Try it: Return every line of the records below verbatim, with no pictures in the copy.

Records for this task:
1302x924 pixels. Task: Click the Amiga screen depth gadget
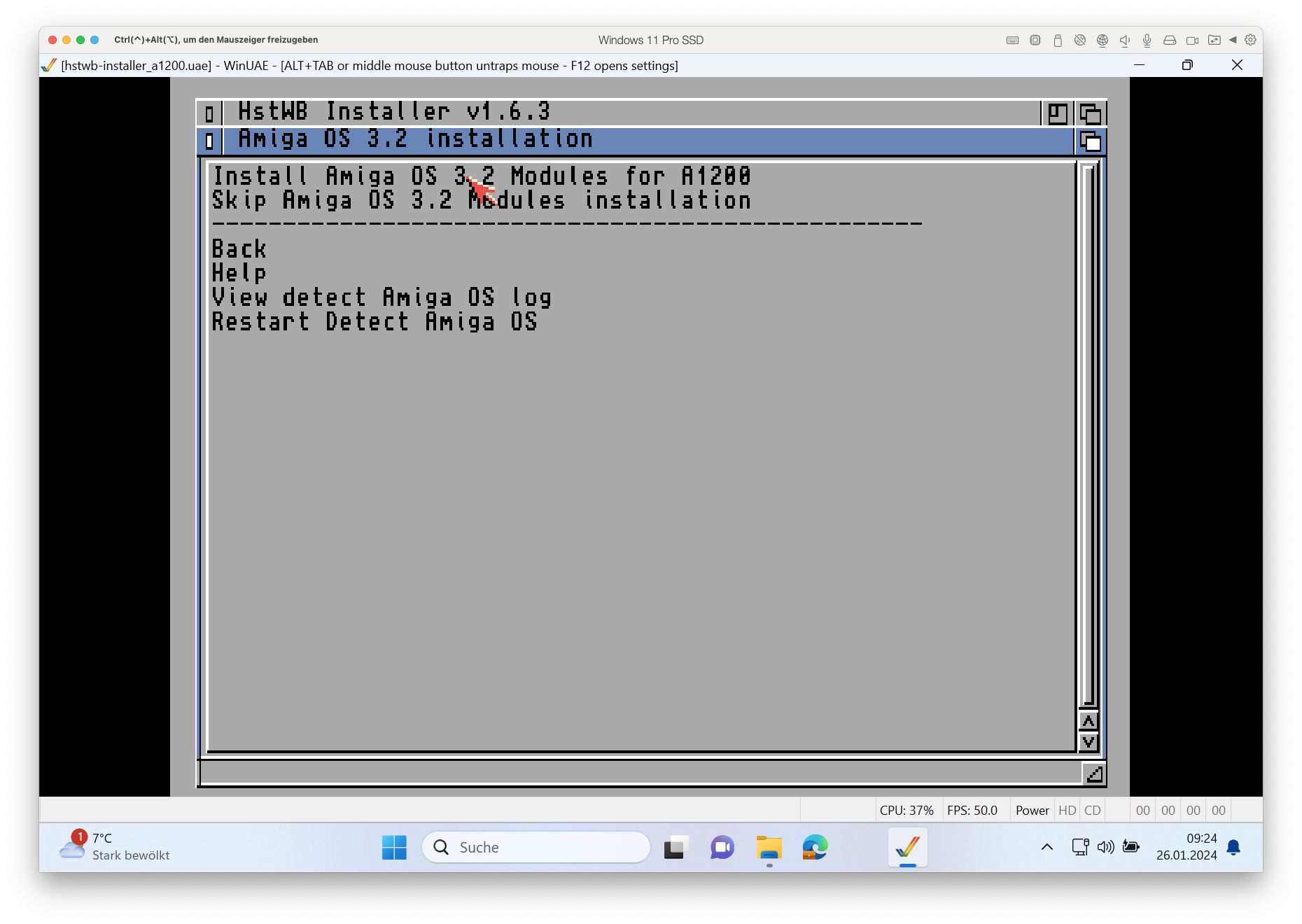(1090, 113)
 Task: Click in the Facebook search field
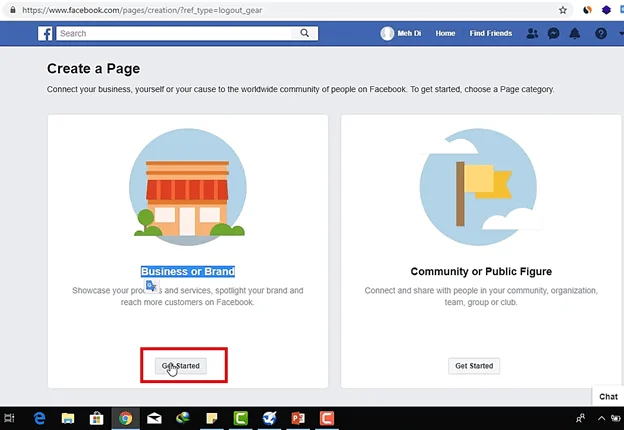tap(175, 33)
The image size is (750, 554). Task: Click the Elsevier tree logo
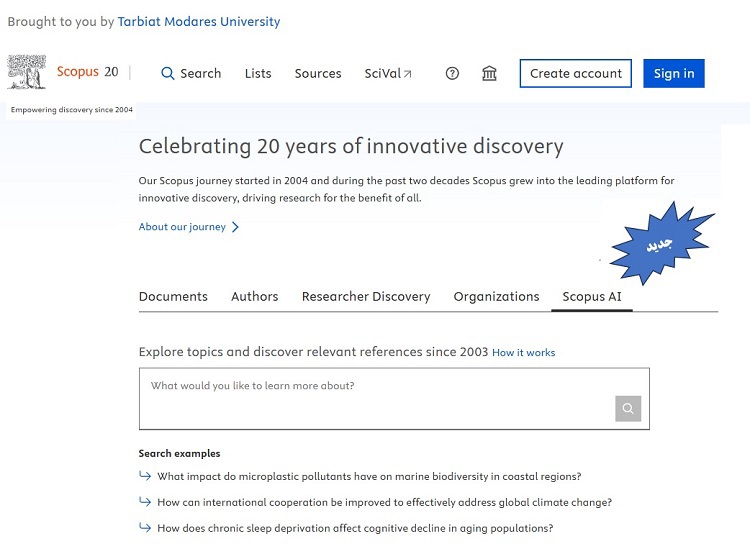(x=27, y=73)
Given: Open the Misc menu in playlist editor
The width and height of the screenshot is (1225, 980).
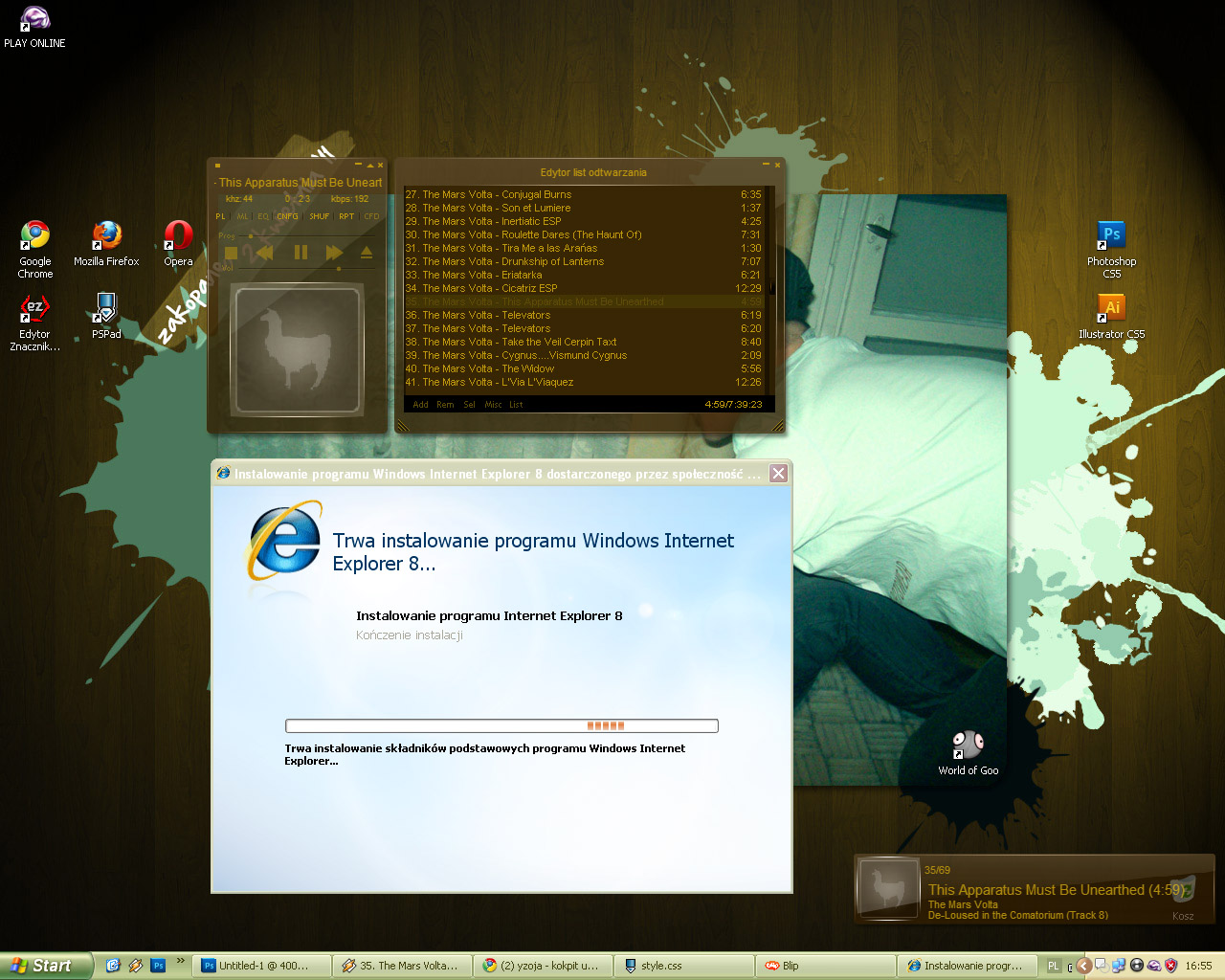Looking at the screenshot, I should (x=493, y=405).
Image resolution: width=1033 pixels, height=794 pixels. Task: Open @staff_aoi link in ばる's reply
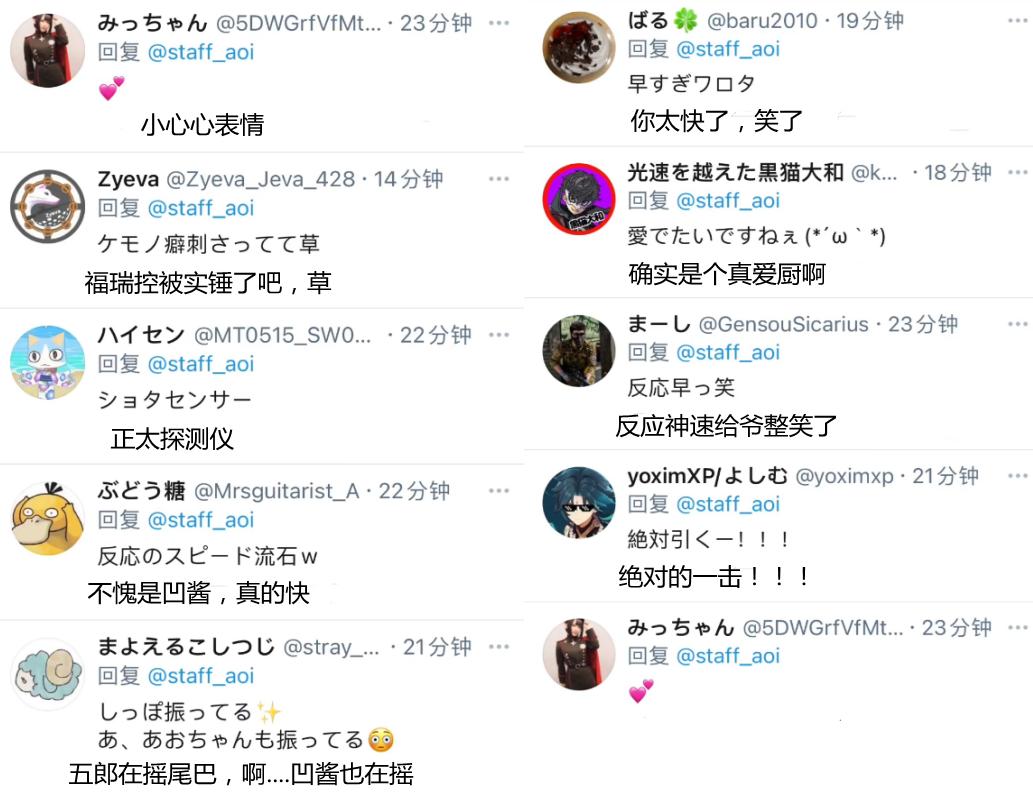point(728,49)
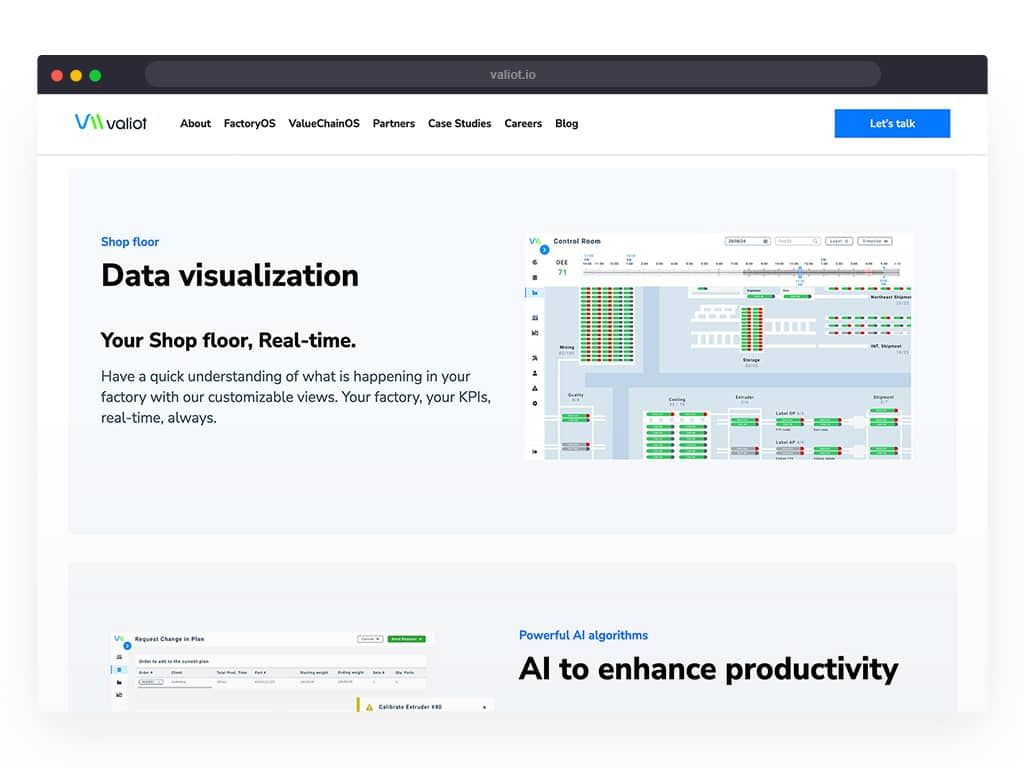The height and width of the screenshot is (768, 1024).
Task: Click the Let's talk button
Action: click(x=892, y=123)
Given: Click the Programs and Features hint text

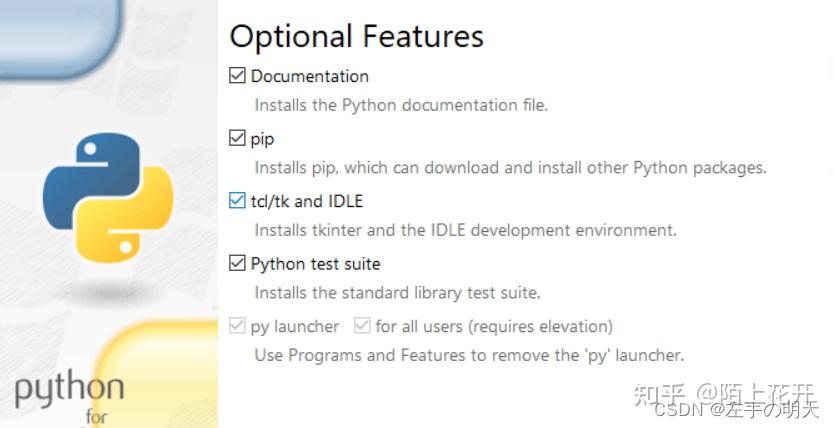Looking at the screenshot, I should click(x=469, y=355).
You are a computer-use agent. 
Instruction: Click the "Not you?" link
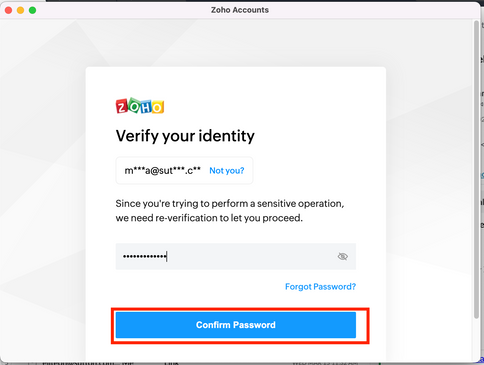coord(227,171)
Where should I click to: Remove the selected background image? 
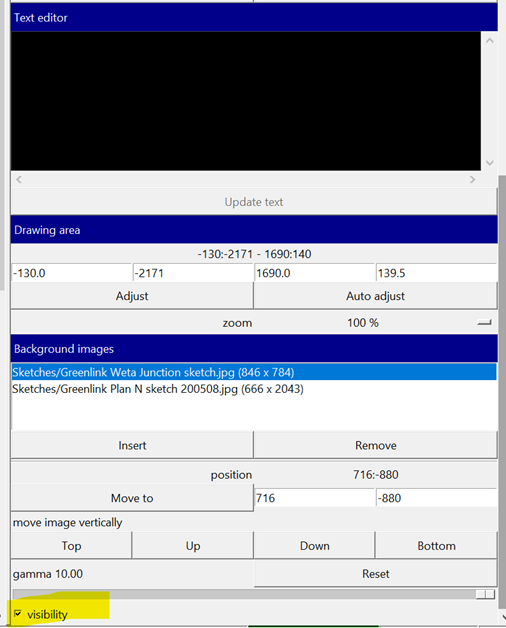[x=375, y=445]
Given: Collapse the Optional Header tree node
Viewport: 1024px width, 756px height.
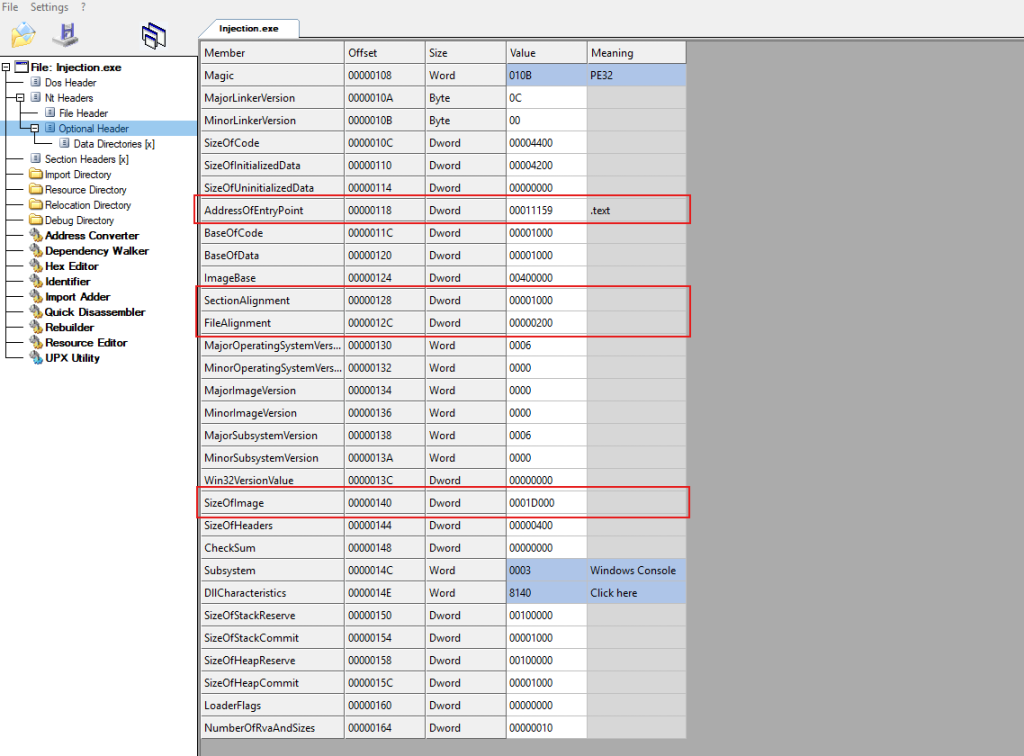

Output for this exercise:
1302x924 pixels. Task: Click the Amiga screen depth gadget
(1090, 113)
 Task: Click in the Facebook search field
tap(175, 33)
The image size is (750, 554). Task: Click the Elsevier tree logo
(x=27, y=73)
Given: Open the Misc menu in playlist editor
The width and height of the screenshot is (1225, 980).
Looking at the screenshot, I should (x=493, y=405).
Image resolution: width=1033 pixels, height=794 pixels. Task: Open @staff_aoi link in ばる's reply
point(728,49)
The height and width of the screenshot is (768, 1024).
Task: Click the Let's talk button
Action: click(x=892, y=123)
Given: Click the Programs and Features hint text

Looking at the screenshot, I should click(x=469, y=355).
You are a computer-use agent. 
Instruction: Click the "Not you?" link
coord(227,171)
Where should I click to: Remove the selected background image? 
[x=375, y=445]
Given: Collapse the Optional Header tree node
Viewport: 1024px width, 756px height.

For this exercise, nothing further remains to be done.